De la même façon, puisque le rôle d'une banque centrale au sein de l'économie reste très largement méconnu, il est tout à fait possible de considérer que bon nombre d'entreprises et de dirigeants politiques pensent être totalement démunis par rapport à cette situation de faible conjoncture. 

Comme si la croissance tombait du ciel, ou dépendait exclusivement de ce qui peut se passer à l'étranger, ou de quelque autre raison que ce soit. Cela est d'autant plus plausible que ce type de crise de la demande ne se produit pas fréquemment. Cela a été le cas dans les années 1930, et c'est le cas depuis 2008. Il s'agit d'un problème macroéconomique, ce qui reste malgré tout assez loin des problématiques quotidiennes de la plupart des entreprises. 

La question du coût du travail est intéressante à ce titre. On considère que le travail est trop cher, mais sans se poser la question de "trop cher par rapport à quoi ?". La réponse est "par rapport au niveau des ventes". Et nous en revenons à la même conclusion, la France est d'abord confrontée à un problème de demande.
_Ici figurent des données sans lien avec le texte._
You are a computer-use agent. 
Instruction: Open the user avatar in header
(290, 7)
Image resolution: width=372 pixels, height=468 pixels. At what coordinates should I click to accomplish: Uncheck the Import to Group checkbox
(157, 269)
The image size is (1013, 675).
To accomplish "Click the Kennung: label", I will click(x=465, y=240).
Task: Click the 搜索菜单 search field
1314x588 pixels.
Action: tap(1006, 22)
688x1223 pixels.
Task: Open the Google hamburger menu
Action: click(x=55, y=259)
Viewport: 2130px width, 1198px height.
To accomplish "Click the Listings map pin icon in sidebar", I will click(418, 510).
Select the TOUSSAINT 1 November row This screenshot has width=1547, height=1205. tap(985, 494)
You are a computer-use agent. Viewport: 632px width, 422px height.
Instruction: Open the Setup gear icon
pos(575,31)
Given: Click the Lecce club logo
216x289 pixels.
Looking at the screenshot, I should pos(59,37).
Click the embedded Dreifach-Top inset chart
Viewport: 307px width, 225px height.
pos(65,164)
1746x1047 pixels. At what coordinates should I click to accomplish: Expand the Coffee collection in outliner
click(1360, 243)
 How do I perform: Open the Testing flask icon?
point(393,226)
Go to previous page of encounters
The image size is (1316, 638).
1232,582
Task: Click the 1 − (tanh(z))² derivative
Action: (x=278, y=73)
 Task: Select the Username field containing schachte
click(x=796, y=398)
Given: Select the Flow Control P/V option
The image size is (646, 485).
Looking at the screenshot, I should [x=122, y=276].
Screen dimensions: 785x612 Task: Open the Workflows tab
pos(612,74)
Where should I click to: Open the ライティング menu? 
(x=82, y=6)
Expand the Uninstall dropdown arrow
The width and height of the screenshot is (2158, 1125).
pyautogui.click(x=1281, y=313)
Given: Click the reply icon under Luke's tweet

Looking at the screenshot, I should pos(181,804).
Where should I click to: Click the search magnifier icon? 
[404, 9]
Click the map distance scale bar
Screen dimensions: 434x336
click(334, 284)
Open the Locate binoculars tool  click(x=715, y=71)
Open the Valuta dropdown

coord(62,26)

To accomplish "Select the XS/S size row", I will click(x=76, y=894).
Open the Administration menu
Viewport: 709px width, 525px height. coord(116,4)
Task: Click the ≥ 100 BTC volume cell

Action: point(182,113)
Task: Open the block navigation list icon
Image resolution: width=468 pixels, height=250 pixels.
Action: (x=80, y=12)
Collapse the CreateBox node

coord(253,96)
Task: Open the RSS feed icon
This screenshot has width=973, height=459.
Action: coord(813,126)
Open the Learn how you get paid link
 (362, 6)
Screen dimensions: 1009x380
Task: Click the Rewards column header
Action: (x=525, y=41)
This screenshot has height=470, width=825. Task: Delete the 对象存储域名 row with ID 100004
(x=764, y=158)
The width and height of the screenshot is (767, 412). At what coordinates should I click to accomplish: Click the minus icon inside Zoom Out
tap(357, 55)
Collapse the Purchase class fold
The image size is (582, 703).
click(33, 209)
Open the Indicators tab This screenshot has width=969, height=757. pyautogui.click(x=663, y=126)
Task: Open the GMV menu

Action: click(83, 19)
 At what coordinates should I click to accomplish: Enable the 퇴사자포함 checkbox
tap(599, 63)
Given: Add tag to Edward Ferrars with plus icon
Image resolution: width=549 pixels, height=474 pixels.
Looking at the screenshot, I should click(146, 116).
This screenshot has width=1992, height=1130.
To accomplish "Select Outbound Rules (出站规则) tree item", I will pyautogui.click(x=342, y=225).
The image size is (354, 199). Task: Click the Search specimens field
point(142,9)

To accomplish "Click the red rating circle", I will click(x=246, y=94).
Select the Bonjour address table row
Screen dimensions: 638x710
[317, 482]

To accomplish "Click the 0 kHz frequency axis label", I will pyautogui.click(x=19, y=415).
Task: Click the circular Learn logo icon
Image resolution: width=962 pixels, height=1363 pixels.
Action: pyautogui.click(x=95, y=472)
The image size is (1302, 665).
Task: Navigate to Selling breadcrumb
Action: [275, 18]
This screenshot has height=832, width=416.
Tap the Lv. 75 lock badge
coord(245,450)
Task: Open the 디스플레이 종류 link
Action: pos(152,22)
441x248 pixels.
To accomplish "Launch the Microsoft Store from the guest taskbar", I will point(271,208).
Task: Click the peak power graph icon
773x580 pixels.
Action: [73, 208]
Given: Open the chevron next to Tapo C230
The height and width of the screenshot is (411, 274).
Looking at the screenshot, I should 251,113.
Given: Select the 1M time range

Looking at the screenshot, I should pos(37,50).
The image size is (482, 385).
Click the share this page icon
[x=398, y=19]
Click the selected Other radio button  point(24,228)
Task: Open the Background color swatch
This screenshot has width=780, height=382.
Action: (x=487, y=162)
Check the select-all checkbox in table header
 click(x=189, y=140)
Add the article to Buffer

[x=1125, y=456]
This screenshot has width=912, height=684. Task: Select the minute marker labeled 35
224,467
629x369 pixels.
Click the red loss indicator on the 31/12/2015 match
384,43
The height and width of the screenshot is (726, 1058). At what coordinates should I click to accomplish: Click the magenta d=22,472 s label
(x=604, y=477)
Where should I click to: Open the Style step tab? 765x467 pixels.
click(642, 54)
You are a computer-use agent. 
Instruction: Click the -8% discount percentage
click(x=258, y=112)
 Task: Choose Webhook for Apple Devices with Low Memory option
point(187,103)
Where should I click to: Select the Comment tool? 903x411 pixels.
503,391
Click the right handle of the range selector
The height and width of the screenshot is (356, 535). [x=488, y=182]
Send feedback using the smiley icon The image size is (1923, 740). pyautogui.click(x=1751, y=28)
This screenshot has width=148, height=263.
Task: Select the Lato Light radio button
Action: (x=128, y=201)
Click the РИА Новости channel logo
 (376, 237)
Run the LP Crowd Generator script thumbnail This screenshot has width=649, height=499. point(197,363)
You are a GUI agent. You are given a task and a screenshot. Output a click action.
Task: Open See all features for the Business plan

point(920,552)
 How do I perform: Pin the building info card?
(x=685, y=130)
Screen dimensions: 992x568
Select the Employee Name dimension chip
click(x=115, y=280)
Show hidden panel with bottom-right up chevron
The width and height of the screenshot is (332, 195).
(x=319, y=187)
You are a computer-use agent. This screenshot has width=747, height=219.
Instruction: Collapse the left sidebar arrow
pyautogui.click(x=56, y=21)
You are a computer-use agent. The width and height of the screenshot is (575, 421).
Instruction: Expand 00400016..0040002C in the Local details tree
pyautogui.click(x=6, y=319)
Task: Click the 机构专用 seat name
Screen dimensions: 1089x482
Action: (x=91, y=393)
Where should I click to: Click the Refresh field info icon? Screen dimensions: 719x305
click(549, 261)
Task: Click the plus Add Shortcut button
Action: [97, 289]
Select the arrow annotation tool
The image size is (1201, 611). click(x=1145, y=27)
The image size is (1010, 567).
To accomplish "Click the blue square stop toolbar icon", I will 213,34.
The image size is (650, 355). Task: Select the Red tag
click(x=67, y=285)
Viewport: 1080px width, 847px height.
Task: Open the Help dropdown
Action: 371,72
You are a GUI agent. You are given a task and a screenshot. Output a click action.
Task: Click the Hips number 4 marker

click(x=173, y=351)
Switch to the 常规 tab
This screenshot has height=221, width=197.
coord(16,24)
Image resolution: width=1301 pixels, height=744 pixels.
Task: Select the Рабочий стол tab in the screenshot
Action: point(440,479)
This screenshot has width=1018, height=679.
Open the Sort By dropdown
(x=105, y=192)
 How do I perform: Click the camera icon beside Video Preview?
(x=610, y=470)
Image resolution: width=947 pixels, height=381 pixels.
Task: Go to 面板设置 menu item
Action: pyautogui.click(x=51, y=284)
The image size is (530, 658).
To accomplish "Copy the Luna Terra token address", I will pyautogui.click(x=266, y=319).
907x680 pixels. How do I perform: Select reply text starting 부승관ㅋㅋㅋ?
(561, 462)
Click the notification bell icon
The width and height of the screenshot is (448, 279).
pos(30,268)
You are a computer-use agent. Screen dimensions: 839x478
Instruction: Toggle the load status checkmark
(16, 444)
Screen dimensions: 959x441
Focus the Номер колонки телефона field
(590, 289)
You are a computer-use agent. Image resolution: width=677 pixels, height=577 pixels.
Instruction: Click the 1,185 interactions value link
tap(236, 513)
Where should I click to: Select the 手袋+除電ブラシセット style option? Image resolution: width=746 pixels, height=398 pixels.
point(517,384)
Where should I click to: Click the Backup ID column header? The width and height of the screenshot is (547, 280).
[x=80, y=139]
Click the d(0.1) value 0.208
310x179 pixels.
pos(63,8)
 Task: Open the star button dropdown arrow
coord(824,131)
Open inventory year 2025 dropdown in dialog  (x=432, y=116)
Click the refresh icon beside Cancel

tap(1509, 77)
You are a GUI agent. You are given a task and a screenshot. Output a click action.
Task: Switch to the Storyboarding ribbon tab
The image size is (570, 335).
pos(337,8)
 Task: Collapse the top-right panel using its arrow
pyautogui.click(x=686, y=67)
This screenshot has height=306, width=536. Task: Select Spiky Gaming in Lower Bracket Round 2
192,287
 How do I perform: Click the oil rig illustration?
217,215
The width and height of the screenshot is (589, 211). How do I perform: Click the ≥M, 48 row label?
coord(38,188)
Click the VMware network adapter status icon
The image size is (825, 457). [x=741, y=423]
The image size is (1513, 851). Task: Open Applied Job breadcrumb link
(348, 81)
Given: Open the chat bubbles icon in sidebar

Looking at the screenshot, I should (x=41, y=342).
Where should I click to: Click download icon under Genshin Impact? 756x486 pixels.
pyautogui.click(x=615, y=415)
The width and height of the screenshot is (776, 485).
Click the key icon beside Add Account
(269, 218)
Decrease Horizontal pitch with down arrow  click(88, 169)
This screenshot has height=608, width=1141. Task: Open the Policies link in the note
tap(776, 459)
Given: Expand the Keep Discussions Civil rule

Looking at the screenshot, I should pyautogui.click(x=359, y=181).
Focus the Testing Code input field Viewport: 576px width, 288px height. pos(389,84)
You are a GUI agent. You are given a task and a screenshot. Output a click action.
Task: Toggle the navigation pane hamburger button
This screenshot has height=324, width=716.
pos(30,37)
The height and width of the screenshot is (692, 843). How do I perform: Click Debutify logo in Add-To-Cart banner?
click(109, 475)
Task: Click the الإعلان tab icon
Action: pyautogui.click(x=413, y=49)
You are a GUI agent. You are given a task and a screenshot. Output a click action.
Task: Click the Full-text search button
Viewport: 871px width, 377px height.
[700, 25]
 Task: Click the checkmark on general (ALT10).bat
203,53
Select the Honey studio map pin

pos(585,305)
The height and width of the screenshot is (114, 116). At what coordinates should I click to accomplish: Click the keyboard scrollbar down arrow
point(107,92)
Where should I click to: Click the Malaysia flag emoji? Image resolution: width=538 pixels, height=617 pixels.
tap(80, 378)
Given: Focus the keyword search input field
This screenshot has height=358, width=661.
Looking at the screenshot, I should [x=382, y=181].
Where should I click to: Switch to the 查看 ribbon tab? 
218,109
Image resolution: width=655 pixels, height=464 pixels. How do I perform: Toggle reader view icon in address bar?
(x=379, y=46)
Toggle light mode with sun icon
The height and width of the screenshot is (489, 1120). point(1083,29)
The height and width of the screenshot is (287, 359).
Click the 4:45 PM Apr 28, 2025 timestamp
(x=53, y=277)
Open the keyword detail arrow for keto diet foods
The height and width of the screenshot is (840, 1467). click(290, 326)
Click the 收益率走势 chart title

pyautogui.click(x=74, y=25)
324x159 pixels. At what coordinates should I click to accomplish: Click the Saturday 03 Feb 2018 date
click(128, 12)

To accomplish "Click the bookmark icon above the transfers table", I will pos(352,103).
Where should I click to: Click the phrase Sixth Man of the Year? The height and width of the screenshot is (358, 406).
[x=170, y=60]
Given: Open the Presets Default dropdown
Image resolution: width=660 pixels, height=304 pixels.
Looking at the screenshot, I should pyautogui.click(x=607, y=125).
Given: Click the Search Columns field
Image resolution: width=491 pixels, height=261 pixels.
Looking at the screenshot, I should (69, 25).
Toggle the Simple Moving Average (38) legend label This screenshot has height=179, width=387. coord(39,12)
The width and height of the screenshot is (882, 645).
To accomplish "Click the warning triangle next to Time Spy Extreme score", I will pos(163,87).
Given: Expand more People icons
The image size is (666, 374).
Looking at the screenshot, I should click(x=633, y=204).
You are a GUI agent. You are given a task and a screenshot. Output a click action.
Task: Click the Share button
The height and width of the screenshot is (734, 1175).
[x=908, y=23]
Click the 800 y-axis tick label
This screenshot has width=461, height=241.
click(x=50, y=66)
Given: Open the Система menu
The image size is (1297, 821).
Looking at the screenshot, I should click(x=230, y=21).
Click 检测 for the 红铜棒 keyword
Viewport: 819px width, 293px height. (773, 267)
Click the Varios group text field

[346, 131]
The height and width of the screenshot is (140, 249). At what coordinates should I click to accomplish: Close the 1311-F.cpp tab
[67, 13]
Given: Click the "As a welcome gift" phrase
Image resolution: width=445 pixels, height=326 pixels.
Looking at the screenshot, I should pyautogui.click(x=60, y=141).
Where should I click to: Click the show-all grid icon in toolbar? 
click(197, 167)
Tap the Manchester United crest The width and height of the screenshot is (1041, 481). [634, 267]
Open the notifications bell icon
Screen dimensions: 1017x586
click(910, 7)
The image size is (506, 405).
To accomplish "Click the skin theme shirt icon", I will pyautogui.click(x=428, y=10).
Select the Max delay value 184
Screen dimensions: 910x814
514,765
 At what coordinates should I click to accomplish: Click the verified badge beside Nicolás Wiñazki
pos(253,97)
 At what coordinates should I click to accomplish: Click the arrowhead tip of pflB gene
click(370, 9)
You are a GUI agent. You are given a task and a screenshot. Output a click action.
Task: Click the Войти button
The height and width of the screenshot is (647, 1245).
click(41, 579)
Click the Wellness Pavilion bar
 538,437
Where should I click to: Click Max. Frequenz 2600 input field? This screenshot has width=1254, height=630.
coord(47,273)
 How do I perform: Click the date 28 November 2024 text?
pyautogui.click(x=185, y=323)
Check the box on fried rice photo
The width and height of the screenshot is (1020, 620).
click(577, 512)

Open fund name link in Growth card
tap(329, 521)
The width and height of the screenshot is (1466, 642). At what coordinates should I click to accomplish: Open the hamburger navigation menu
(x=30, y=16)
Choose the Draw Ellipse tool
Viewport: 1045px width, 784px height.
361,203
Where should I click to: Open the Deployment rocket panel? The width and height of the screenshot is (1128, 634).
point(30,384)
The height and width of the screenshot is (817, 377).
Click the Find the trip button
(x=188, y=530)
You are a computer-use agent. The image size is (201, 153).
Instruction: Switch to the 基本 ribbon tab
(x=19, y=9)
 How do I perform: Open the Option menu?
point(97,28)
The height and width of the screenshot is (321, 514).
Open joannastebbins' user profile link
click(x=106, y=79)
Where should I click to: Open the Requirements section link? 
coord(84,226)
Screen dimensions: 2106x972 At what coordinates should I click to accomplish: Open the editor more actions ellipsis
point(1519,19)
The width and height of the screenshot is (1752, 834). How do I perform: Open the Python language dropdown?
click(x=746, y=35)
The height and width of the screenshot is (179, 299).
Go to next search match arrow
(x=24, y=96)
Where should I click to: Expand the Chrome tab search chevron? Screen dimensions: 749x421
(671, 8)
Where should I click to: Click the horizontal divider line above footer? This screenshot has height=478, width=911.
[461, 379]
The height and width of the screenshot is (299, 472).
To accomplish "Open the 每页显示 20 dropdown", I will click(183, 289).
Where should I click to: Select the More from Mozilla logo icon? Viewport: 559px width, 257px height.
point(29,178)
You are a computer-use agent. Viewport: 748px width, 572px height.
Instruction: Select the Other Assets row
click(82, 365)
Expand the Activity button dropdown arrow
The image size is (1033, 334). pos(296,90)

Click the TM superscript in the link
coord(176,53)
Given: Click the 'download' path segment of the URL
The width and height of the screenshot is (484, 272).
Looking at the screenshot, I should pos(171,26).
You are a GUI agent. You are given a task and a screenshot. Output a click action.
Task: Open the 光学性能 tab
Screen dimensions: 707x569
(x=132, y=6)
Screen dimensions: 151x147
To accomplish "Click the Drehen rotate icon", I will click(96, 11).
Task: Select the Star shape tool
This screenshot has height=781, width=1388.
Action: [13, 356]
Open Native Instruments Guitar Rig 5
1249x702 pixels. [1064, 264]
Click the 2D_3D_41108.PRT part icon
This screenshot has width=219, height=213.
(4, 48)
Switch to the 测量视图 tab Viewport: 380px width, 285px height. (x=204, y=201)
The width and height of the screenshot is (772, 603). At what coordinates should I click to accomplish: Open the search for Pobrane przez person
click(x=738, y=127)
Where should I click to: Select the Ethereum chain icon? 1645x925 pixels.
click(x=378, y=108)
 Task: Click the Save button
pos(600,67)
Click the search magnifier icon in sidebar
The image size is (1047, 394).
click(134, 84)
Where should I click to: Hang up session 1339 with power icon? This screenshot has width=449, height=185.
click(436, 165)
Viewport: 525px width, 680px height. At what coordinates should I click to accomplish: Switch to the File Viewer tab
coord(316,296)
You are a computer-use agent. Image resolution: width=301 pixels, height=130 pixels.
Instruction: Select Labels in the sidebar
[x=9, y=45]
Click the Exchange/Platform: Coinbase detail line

Il suffit d'observer le graphique ci-dessous pour s'en rendre compte ; le "manque à gagner" en termes de demande atteint près de 20% du PIB français depuis le déclenchement de la crise de 2008. 

Ce qui vient facilement expliquer pourquoi les entreprises ont des problèmes de chiffres d'affaires. 

Au regard des résultats fournis par ces sondages, quelle serait la politique économique la plus appropriée afin d’offrir une réponse aux difficultés rencontrées par les PME ?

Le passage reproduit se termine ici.